* [A run of records]:
────────────────────────────────────────

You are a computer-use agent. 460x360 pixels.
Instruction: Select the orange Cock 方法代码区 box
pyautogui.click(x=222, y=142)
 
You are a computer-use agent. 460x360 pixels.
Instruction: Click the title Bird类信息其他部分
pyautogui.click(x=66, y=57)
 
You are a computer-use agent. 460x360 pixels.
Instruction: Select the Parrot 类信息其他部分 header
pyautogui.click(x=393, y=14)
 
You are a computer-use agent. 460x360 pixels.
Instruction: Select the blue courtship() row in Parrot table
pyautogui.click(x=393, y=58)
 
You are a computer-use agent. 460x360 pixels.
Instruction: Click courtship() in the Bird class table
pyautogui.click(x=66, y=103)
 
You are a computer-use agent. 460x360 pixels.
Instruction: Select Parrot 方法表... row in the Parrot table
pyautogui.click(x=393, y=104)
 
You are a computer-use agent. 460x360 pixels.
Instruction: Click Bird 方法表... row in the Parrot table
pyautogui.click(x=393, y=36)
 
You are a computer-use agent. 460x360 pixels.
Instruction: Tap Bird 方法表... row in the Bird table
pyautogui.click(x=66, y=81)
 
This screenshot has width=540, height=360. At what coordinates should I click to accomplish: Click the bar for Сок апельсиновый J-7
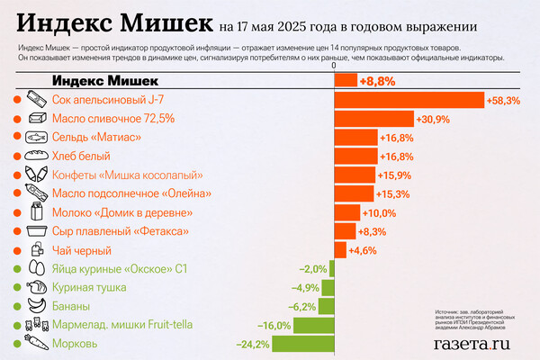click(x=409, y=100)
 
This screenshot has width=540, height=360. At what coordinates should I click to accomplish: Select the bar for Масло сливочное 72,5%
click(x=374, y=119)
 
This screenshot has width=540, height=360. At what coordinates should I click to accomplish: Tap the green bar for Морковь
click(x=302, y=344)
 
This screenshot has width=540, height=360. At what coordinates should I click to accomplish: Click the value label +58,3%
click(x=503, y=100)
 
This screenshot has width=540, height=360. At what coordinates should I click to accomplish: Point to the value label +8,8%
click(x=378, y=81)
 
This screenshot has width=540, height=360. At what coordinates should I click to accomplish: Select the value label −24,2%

────────────────────────────────────────

* [WHAT THIS TASK INVOLVES]:
Copy the rows from the line containing "Сок апельсиновый J-7" through the line containing "click(x=374, y=119)", requests included, and rescale each click coordinate in the answers by 1.55, rounding to whole numbers with halves rounded up; the sizes in the requests stay as they are. Leave any pictures out of your version.

* [OUTPUT]:
This screenshot has width=540, height=360. At what coordinates should I click to accomplish: Click the bar for Сок апельсиновый J-7
click(x=634, y=155)
 
This screenshot has width=540, height=360. At what coordinates should I click to accomplish: Select the bar for Масло сливочное 72,5%
click(x=580, y=184)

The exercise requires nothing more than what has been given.